'Madonna and Child' a spiritual journey for sculptor
by Emily Adams
SYLACAUGA — Just in time for Easter, resident sculptor Craigger Browne has completed one of his most spiritual works of art.

Commissioned by St. Marks Catholic Church in Birmingham, Browne’s “Madonna and Child” depicts the Virgin Mary alongside an approximately 4-year-old Jesus. The marble piece, sculpted in about six months’ time, will sit at the church’s columbarium.

“It has been an interesting journey, spiritually, sculpting a piece of this nature with so much religious symbolism and emotion throughout it,” Browne said.

A twist on the classic image of Mary holding her infant son, Browne said he opted for a slightly older Jesus to allow a deeper emotion to be conveyed through his positioning and facial expression.

In the sculpture, Jesus stands behind his mother’s side with his hand clutching her flowing garment. Looking downward slightly, Mary holds one hand over her heart and the other on Jesus’ back, as if to nudge him forward.

“In the Catholic faith, it is believed that through Mary, you get to Jesus and through Jesus to Heaven,” Browne explained. “Pope John Paul II wrote about how when Jesus was on the cross, Mary felt a lot of what Jesus felt. With this gesture, she has the sign of the Trinity with her fingers over her heart. With the other hand, she is offering him up, but he is still behind her because it’s through her to Jesus and then to Heaven. As he grabs her clothing, he is pointing up with his thumb and forefinger as if he were giving the sign of the cross.”

In addition, the draping of Mary’s clothing follows the natural veining of the marble while leading the eye toward Jesus, who was actually modeled after local 5-year-old Payton Ernest, son of Lance and Summer Ernest.

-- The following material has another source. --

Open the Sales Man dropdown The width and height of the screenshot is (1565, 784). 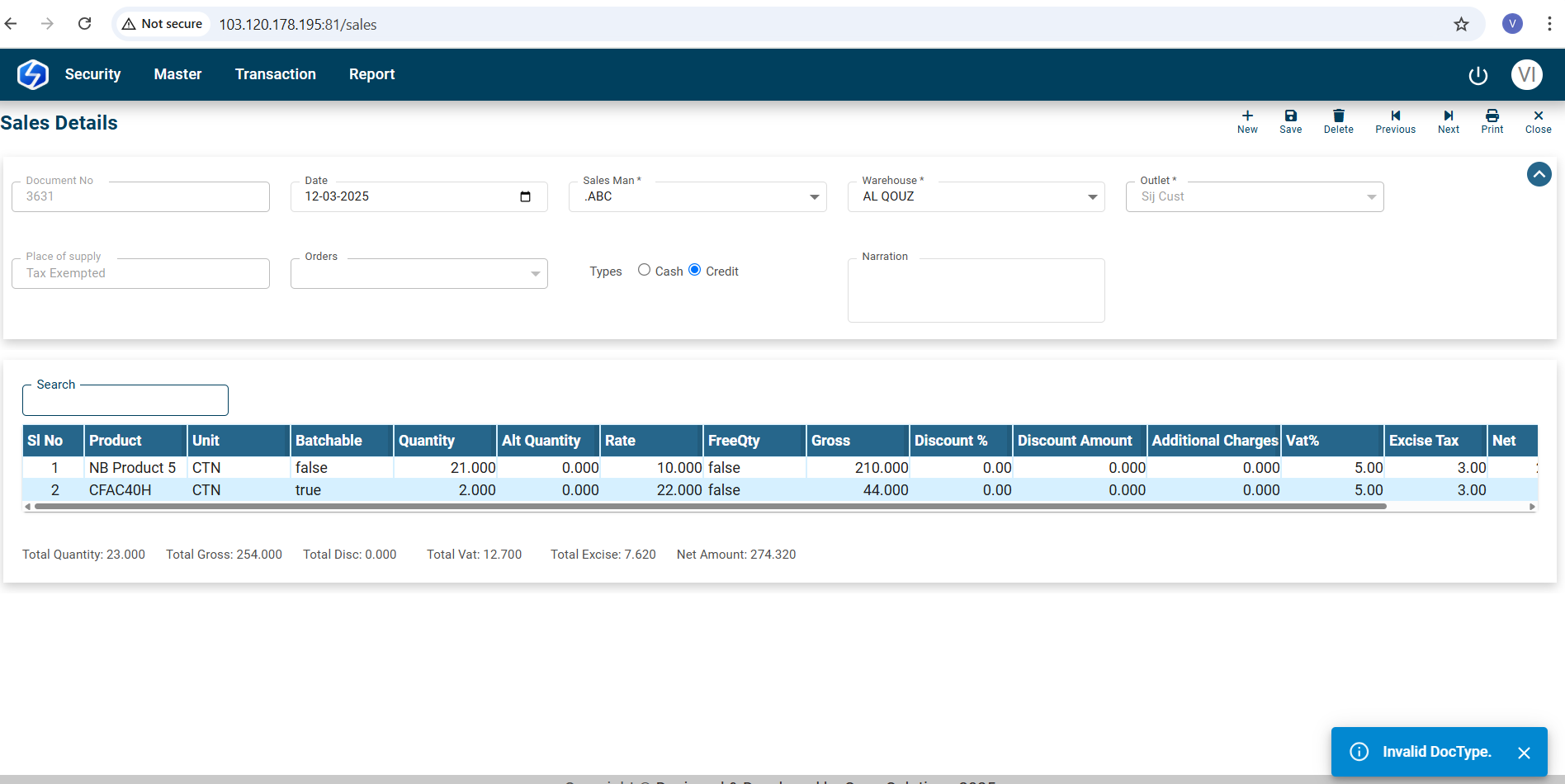(814, 197)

A number of triangles are hidden throughout the piece to signify the Holy Trinity. Along that same theme, the sleeve of Mary’s cloak forms the silhouette of half of a heart, while the shaping of Jesus forms the other half of the heart to represent that the two are of the same heart, Browne said. Much meaning is derived from the facial expressions given to the figures as well.

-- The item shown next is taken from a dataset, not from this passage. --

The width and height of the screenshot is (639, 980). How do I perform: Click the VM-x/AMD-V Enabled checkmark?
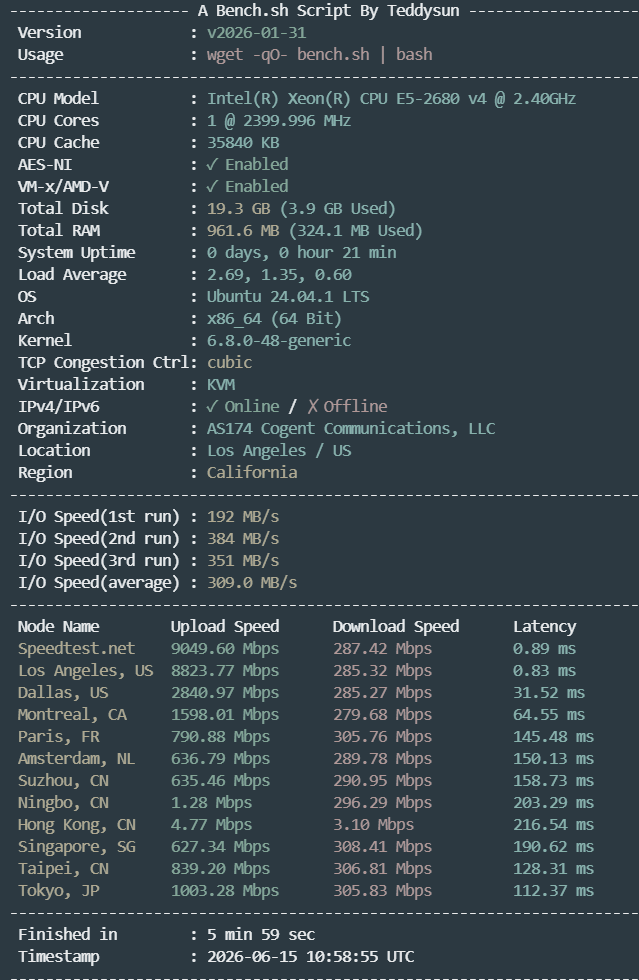point(212,186)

“They both know his fate,” Browne said, “and this is the expression of a mother. It’s sort of a blank stare, a distraught look, and this will be raised from the ground, so she’ll really be looking at you as you’re walking up. Then you have Jesus, who knows his fate, but has a look of contentment that says, ‘It’s OK.’”

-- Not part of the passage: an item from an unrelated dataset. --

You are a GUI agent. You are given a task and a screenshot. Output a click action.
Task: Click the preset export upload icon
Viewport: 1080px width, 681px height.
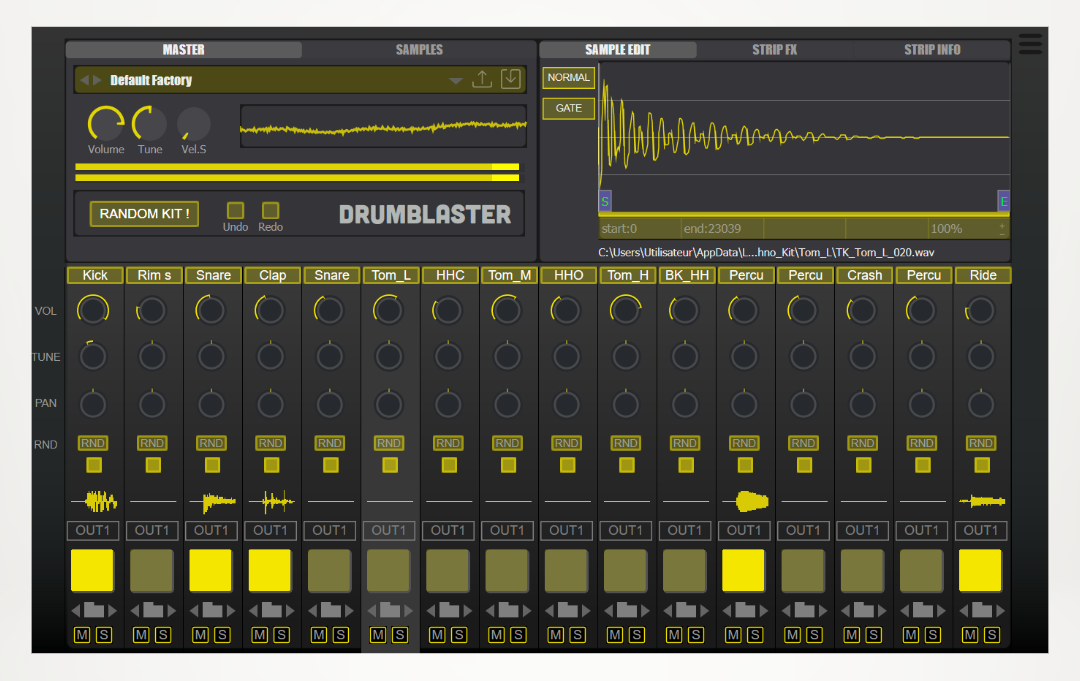[x=482, y=79]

While exemplifying the same difficult skill level, “Madonna and Child” stands in stark contrast stylistically to Browne’s “Sylacauga Emerging” that sits on the front lawn of City Hall. The latter, which was officially donated to the city just this month, portrays a marble quarry worker carving himself out of stone and is meant to represent Sylacauga’s reemergence in stone through marble’s artistic and industrial purposes.

“These sculptures required two completely different approaches in the sense that ‘Madonna’ is so much more about emotion, where ‘Sylacauga Emerging’ was more about a concept,” Browne said. “There’s also a huge difference in terms of the angular lines in ‘Emerging’ where you have a masculine figure, and the other is very feminine and has a lot of curves and flowing lines.”

One thing both pieces needed was physically taxing work to make them come to life, Browne said. The roughly 8-foot tall “Sylacauga Emerging” required him to balance on scaffolding to carve, while with “Madonna,” he often had to squat down for 8 to 12 hours a day.

“It’s hard,” he said. “And as an artist, you’re never done with your work, but I am pleased with how this turned out. It took some convincing for the church to let me do something different, but I didn’t want just another generic ‘Madonna and Child.’”

As for what is next, Browne plans to take a short break from large-scale projects after nearly two years of solid sculpting. He intends to make some retailer-friendly marble products, like cardholders and bookends, for Sylacauga businesses to stock and will participate in the upcoming Marble Festival on April 9-20.